◆ WRITTEN REQUEST
From the passage on Gilead and the Christians of Rome, set down word for word the part that opens with the words containing "Rome during the" and closes with "time and place.".

start DOCUMENT SECTION

Margaret Atwood, writing about her novel in The New York Times, March 2017.

The writers of the Hulu series have taken liberties with Atwood’s story. They have updated the setting to the near future. Many of the details regarding the lives of the main characters have been changed so that, as the producers of the series have indicated, the story can continue and be developed into a second season and possibly beyond, that will presumably take watchers far beyond Atwood’s original vision for the story.

Everything in the world of Gilead is about what humans do for God to earn God’s favor and forgiveness. This is a world of strict regulations and singular, black and white interpretations of the meaning of Scriptures. This is a world in which God is angry with humankind. God is waiting in the wings for human slip-ups that will warrant God’s wrath. Humans—men in particular—are the arbiters of God’s will, and their decisions are based on what they deem to be Biblical principles.

Rome during the time of Paul’s writing was no Puritan enclave. Nor was it Gilead. Rather, the Christians in Rome found themselves faced with a unique problem in a unique time and place.

The issue on the table, both figuratively and literally, was the coexistence of two groups with different interpretations of what it means to practice the Christian faith. The historical record indicates that in the late 40s CE, for some reason, a large number of Jewish people living in Rome were forced to leave. Emperor Claudius ordered the expulsion, which remained in place until at the death of Claudius. Nero became emperor of Rome and reversed the order, at which point the expelled Jewish people returned to their home city.

end DOCUMENT SECTION
start RECORDED DATA

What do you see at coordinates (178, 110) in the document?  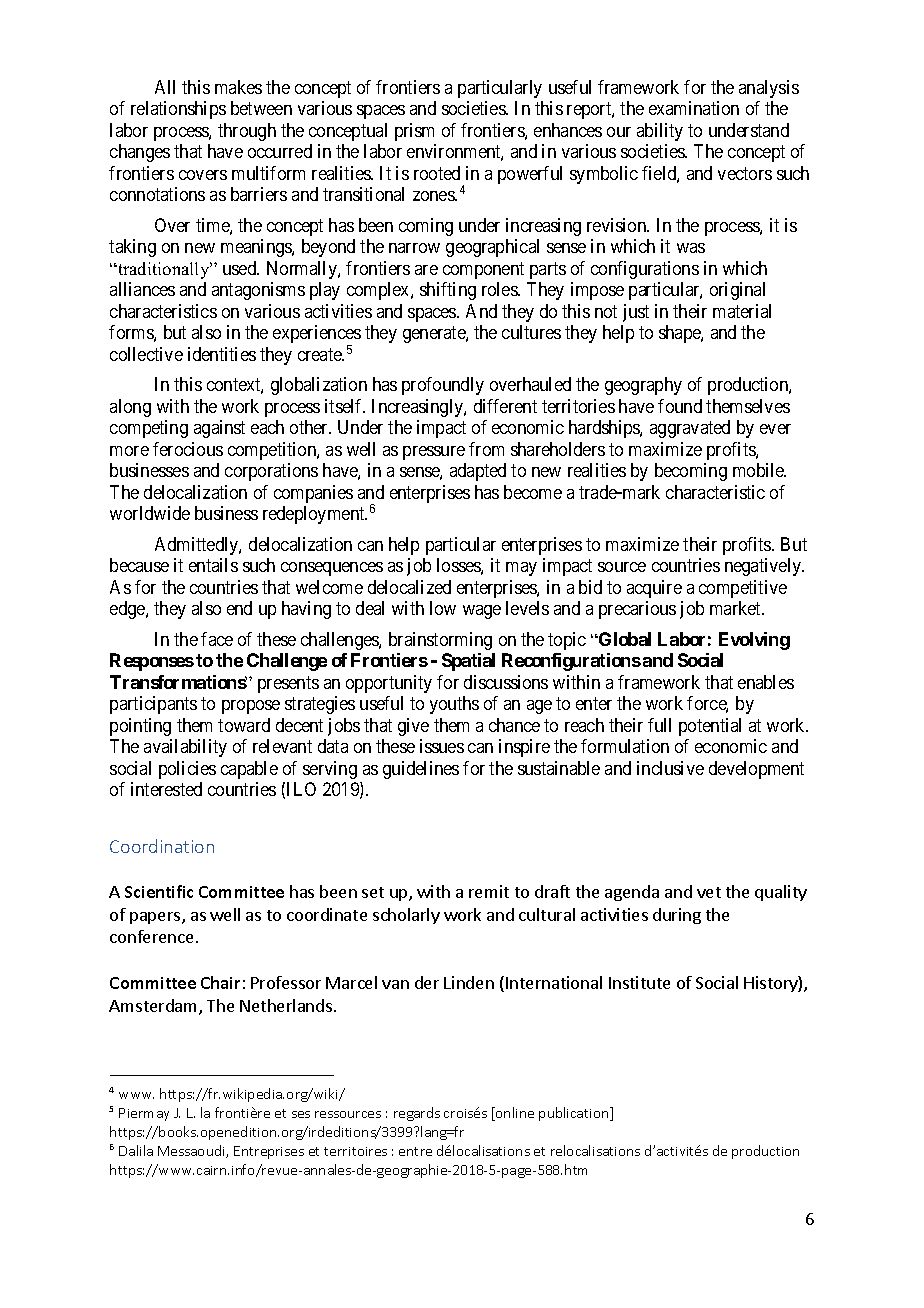 I see `relationships` at bounding box center [178, 110].
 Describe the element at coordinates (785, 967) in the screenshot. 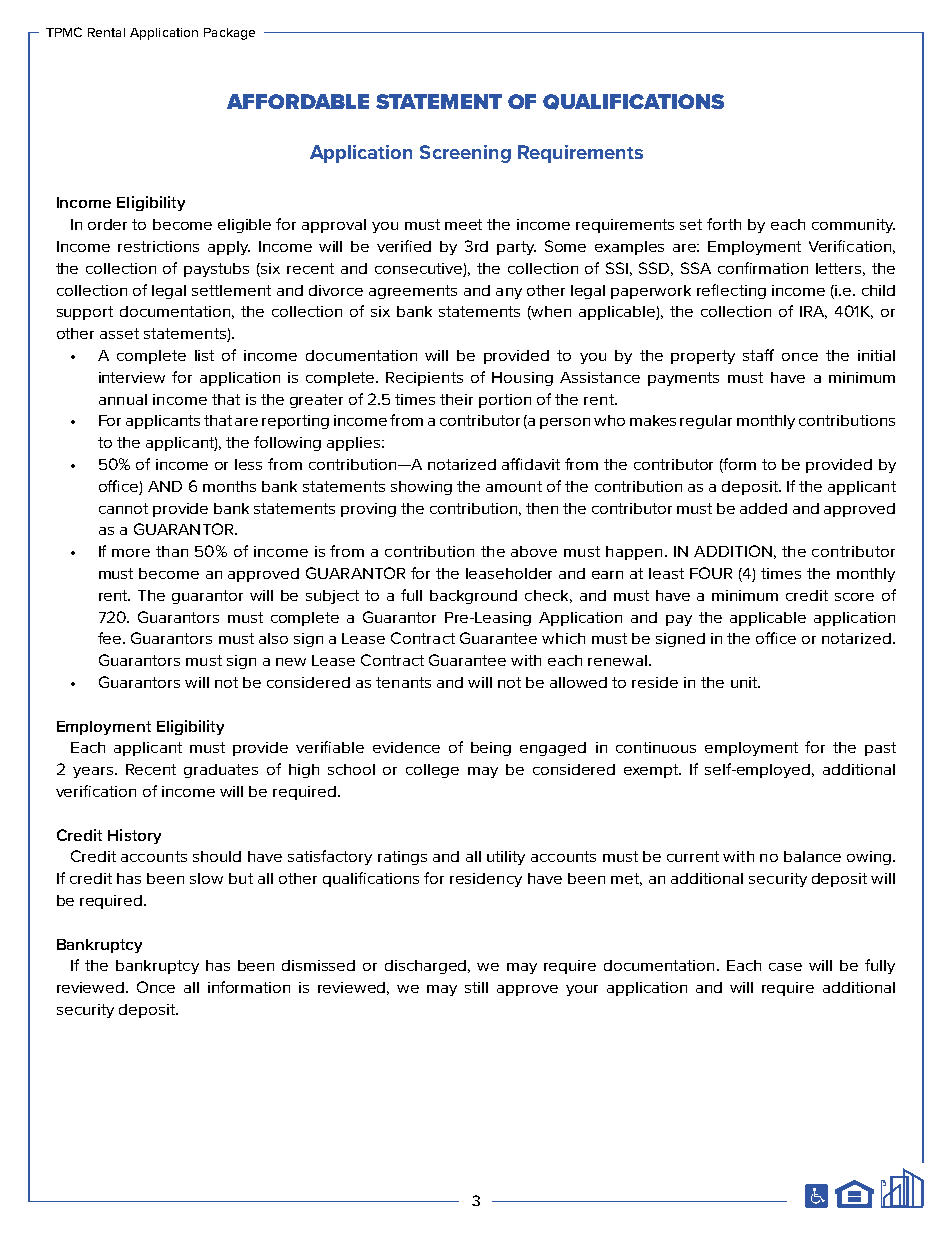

end RECORDED DATA

◆ CORRECT RESULT
Rome during the time of Paul’s writing was no Puritan enclave. Nor was it Gilead. Rather, the Christians in Rome found themselves faced with a unique problem in a unique time and place.